For Claire Mulhearn, a former employee, her professional and personal lives suddenly merged when she was diagnosed with triple-negative breast cancer, also known as TNBC.
Claire shares her story with Dr. Gursel Aktan, vice president of clinical research for women’s cancers, who has been an important contributor to Merck’s research in triple-negative breast cancer.
Can you share your memories of when you first heard the news that you had breast cancer?
I remember it vividly. I was at work. I had just finished up a big meeting when I got the call from my doctor. That’s when I heard those words for the first time: invasive ductal carcinoma – breast cancer.
I had to ask the doctor to repeat it five times, so I wouldn’t forget it. I even wrote it on a piece of paper – invasive ductal carcinoma. I still have that piece of paper.
I hung up the phone and immediately walked into my boss’s office and collapsed. She picked me up and just held me while I cried.
You must have felt as if your life completely changed in that instant.
It really did.
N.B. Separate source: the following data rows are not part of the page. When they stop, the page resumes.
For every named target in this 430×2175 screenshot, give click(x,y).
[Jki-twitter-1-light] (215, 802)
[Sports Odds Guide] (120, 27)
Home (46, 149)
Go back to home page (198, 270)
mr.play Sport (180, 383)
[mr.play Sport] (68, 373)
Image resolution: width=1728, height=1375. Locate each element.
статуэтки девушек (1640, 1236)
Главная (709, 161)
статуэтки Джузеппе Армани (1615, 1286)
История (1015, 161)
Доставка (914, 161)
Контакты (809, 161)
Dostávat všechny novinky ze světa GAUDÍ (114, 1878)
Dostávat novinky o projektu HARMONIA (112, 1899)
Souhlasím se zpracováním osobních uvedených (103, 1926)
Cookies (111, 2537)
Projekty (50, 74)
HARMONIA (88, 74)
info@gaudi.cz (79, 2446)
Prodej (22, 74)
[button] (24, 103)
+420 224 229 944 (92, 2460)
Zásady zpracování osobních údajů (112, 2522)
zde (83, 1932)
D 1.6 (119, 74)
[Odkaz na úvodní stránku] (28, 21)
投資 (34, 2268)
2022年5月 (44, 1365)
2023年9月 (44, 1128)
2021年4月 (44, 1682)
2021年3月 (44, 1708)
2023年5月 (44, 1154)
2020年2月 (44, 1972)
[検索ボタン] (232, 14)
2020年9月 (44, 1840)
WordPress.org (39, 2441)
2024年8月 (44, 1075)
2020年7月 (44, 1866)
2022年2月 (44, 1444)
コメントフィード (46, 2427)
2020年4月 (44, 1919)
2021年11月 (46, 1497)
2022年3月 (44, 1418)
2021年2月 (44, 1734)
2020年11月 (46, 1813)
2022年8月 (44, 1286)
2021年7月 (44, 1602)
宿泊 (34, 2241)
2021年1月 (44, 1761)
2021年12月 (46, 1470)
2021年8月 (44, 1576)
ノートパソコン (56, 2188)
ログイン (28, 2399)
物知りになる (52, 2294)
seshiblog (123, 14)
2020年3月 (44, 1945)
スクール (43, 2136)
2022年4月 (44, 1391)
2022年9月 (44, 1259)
As the head of oncology communications at the time, I had spent my days talking about how we had the potential to change the lives of people with cancer. Now, I was one of the patients living with cancer.
I didn’t have any history of breast cancer in my family, so this news seemed to come out of nowhere. I was only 37 years old with a husband and two beautiful young children. My daughter was only three and my son was five. Suddenly everything was uncertain – would I be here for their birthdays, would I be able to see them grow up?
And I also didn’t have the full picture yet. All I knew at first was that I had breast cancer. I didn’t know what type, what stage – or how aggressive my cancer might be. Then I learned it was triple-negative breast cancer.
Earlier in my career when I was caring for patients, there was nothing worse than having to tell a young woman that her breast cancer was triple-negative – which you knew was a more aggressive form of breast cancer. It’s heartbreaking because it tends to strike younger women, like you. How did you and your husband cope with this news?
Well, I knew from my line of work that I was facing a really big battle. I also knew I had to be my own best advocate, so I learned as much as I could. I read all the latest research and reached out to everyone I knew who had experience with this disease.
Through it all, my husband was my champion. He tried to help me see the bright side of things as new information came in. We both dug in together and worked with my oncologist, the surgeons and nurses to find a path forward. Now, it’s more than five years later and I feel blessed every day to be living without cancer.
I wish the same for all women facing triple-negative breast cancer, and I want to remain optimistic about the future. Can you explain why triple-negative breast cancer is so challenging – and how your research is trying to meet those challenges?
Hearing stories like yours, Claire, is what drives me to pursue research for this challenging form of breast cancer. Triple-negative is different from other types of breast cancer because it is usually more aggressive, with early and higher rates of distant recurrences.
We have an extensive clinical development program including a focus on breast cancer, and I am optimistic about the progress we are making in breast cancer research.
Over the course of my career, I’ve been touched by so many women bravely battling triple-negative breast cancer, and it’s inspiring to see how well you are doing today. Looking back on your experience, what do you want people to take away from what you’ve learned?
A quote that I have lived by since day one of my journey is:
“Life isn’t about waiting for the storm to pass.
It’s about learning to dance in the rain.”
Hearing the words “you have cancer” is something that no one wants to ever hear. It’s awful. It’s unfair. You will face anxiety, anger, depression, fear. You can let those negative emotions take over…or not. I chose not to. It wasn’t easy to do every day in the beginning or even now. But, through it all, I’ve tried to stay positive – it was one thing I could control.
“Today I can say that I have battled breast cancer, but my focus continues to be living life to the fullest – not only for myself but, importantly, for my family.”
To everyone at Merck, especially those of us working in cancer, Claire’s story is a powerful motivation to keep following the science. It is stories like hers that inspire Dr. Aktan and her team to propel the research forward with a goal of helping as many women as possible who are fighting their own battles with triple-negative breast cancer.